This page covers:
- Completing the written application to private schools
- Doing the parent interview at private schools
- Preparing your child for a private school visit/assessment
Considering going the private school route? You may soon re-live the stress of applying to colleges – complete with written composition, interviews and visits. Hopefully these tips will help you feel like you have it under control:
They vary from filling out a basic form with name, address, DOB to answering several probing questions in mini-essay form. Most will require some forethought, so be prepared to:
- Give thoughtful answers regarding your child’s strengths, challenges, and favorite activities.
- Answer why you think your child would thrive at school X, all the while demonstrating that you really understand what the school has to offer without seeming too brown nosey.
- Hit up your child’s current teacher (preschool or otherwise) for a letter of recommendation. Have a nice thank you gesture at the ready.
- Be genuine in your responses while putting your best foot forward.
- Check and re-check for typos. Don’t leave it up to your spellchecker.
These tend to take place without your child present. They might be very casual, with the school sizing you up on a private tour – or they could take the form of a scheduled interview. Either way, you should:
- Anticipate questions so you can come up with reasonably confident answers.
- Be prepared to divulge weaknesses in your child in a positive but honest manner.
- Know what you want (and make it fit what the school offers). Be able to answer why you want this school for your child with reasons specific to your child and your situation.
- Make sure you and your partner are on the same page. If your spouse is gunning for a language immersion and you’re prioritizing on a strong math program, it won’t bode well for you if the interviewer senses you two aren’t aligned.
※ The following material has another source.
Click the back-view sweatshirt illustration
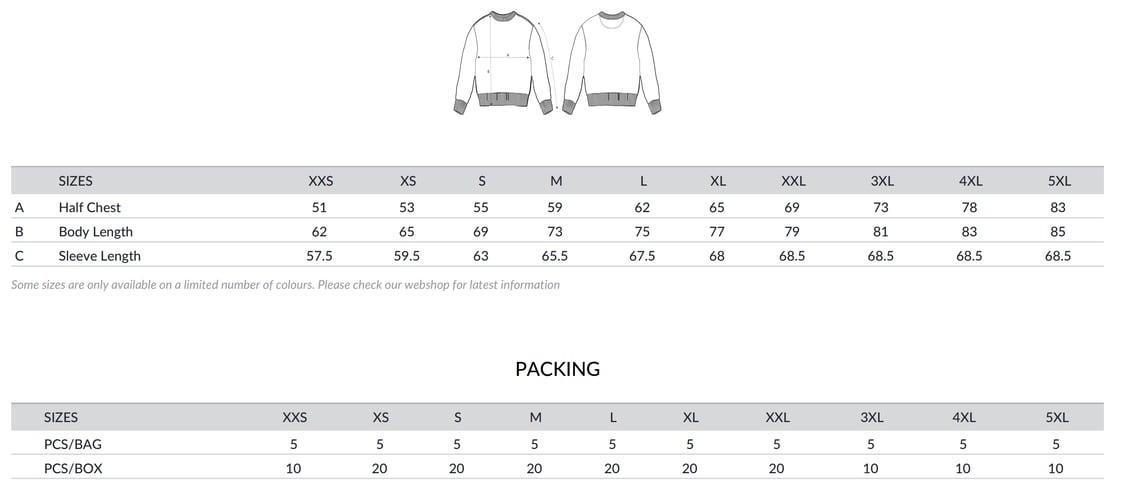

The visits tend to be group observations with some possible one-on-one with your child. For the most part all the applicants visit at the same time. Here are some tips to prep your child for the child visit:
- Don't oversell the school to your kid or lay on the pressure by giving too much direction.
- Set up the visit as a more casual, playdate type of situation (not foregoing good manners, of course).
- If your child is shy, that’s okay. But if by chance you know someone else who is applying and will be at the visit, set up a playdate ahead of time so your child has a familiar face to buddy up with at the door.
- If your child has attachment issues, consider practicing for a similar duration of separation in the weeks leading up to the visit. Even offer an incentive for an easy release at the door.
- Afterwards, ask your child what s/he thinks of the school, but make it clear that you don’t know if that’s where s/he’ll be going next year.